The Source for Neurovascular News and Education

April 26, 2024

Four-dimensional phase-contrast MRI can aid in the selection of candidates for surgery, study suggests.

 

An imaging approach that visualizes the entire cerebral arterial tree may help explain why degree of carotid stenosis does not always correlate with cerebral hyperperfusion by revealing the key sites of collateral recruitment. This technology, known as 4-dimensional phase-contrast magnetic resonance imaging (4-D PCMRI), can be used to identify which patients with carotid stenosis are the best candidates for endarterectomy, a new study suggests.

 

For patients being considered for endarterectomy to address severe carotid artery stenosis, today’s imaging strategy “is mainly based on the degree of stenosis in the symptomatic carotid artery,” Laleh Zarrinkoob, MD (Umeå University, Sweden), and colleagues write in their paper recently published online in Stroke.

 

Perfusion imaging has important limitations, however. “Perfusion studies have shown that the relation between the degree of carotid stenosis or occlusion is not always related to cerebral hypoperfusion because collateral recruitment plays an important role in preserving cerebral perfusion in patients with steno-occlusive disease of the carotids,” they explain.

 

PCMRI, on the other hand, allows for quantitative measurement of absolute blood flow rate (BFR). “By using this technique, “we have demonstrated that in healthy subjects, BFRs are distributed symmetrically in the carotids and along the cerebral arteries without signs of lateralization or influence by subject age or sex,” the investigators say, noting that it’s now possible to simultaneously assess BFR.

 

Zarrinkoob et al used 4-D PCMRI to evaluate 38 patients (mean age 72 years; 27 men) with symptomatic carotid stenosis ≥ 50% or occlusion.
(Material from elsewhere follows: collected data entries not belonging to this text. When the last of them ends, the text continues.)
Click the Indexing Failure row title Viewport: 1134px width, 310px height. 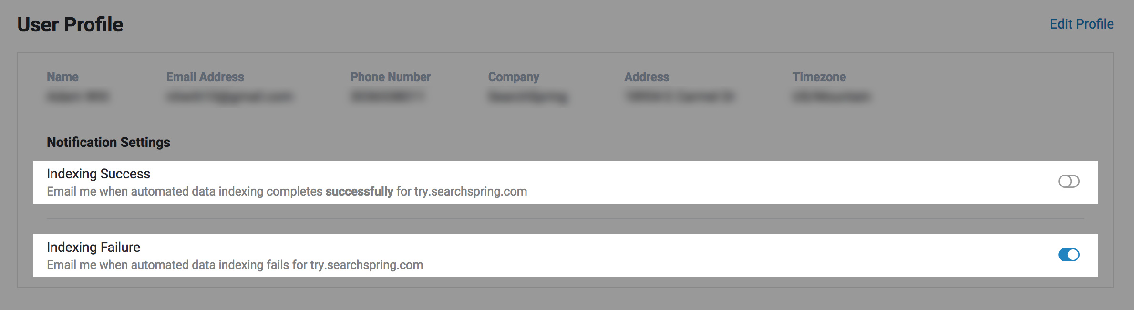tap(93, 247)
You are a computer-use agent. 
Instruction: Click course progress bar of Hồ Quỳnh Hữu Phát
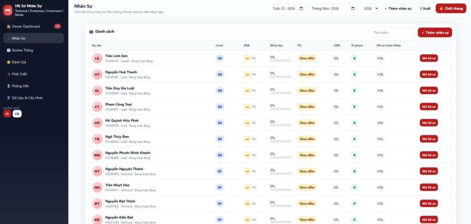pyautogui.click(x=281, y=125)
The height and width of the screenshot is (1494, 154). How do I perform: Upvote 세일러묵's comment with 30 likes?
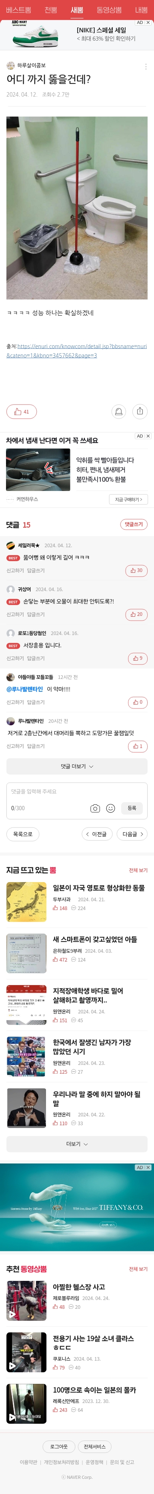point(137,570)
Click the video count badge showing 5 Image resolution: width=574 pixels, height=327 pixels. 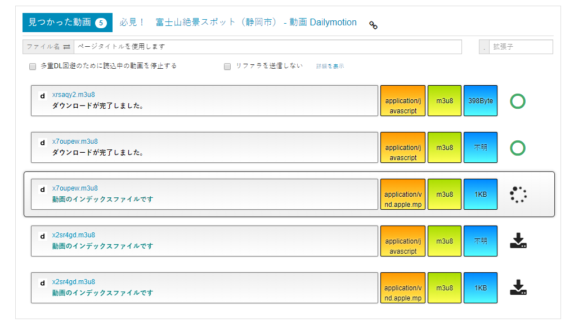click(101, 23)
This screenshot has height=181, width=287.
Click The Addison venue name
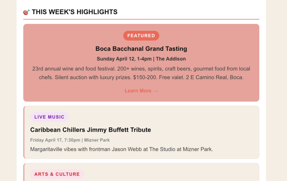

For each patient, BFR was measured in 19 arteries/locations, and the ipsilateral side to the symptomatic carotid stenosis was compared with the contralateral side.

 

Overall, carotid artery BFR was lower on the ipsilateral side than the contralateral side (134 ± 87 vs 261 ± 95 mL/min; P < 0.001). BFR in the anterior cerebral artery (ACA) A1 segment was also lower on ipsilateral side (35 ± 58 vs 119 ± 72 mL/min; P < 0.001).

 

Bilaterally, the ACA territory was primarily supplied by the contralateral internal carotid artery (ICA), while the ipsilateral ICA mainly supplied the ipsilateral middle cerebral artery (MCA) territory. The MCA was also supplied by a reversed blood flow rate found on the ipsilateral side in the ophthalmic (P = 0.001) and the posterior communicating artery routes (P = 0.03).

 

Despite these compensations, BFR in the MCA was lower on the ipsilateral side. This laterality was more pronounced in patients with severe carotid stenosis (≥ 70%), although there was no difference in BFR in the ipsilateral MCA between those with < 70% and those with ≥ 70% stenosis.

 

According to the authors, these findings demonstrate that “4-D PCMRI could simultaneously quantify BFR in individual cerebral arteries noninvasively and without anatomic restrictions. Thus, the present study demonstrates a new way to map, quantify, and understand the cerebrovascular impact of a significant carotid stenosis and the compensatory mechanism of the collaterals.”

 

They add that one key finding “was that contralateral ICA mainly secured the bilateral ACA territory and not only MCA on the ipsilateral side to the stenosis. Because of the collateral recruitment, compromised BFR in MCA is not necessarily related to the degree of carotid stenosis. These findings highlight the importance of simultaneously investigating the entire cerebral arterial tree.”

 



Source:

Zarrinkoob L, Wåhlin A, Ambarki K, et al. Blood flow lateralization and collateral compensatory mechanisms in patients with carotid artery stenosis. Stroke. 2019;Epub ahead of print.

 

Disclosures:

Zarrinkoob reports no relevant conflicts of interest.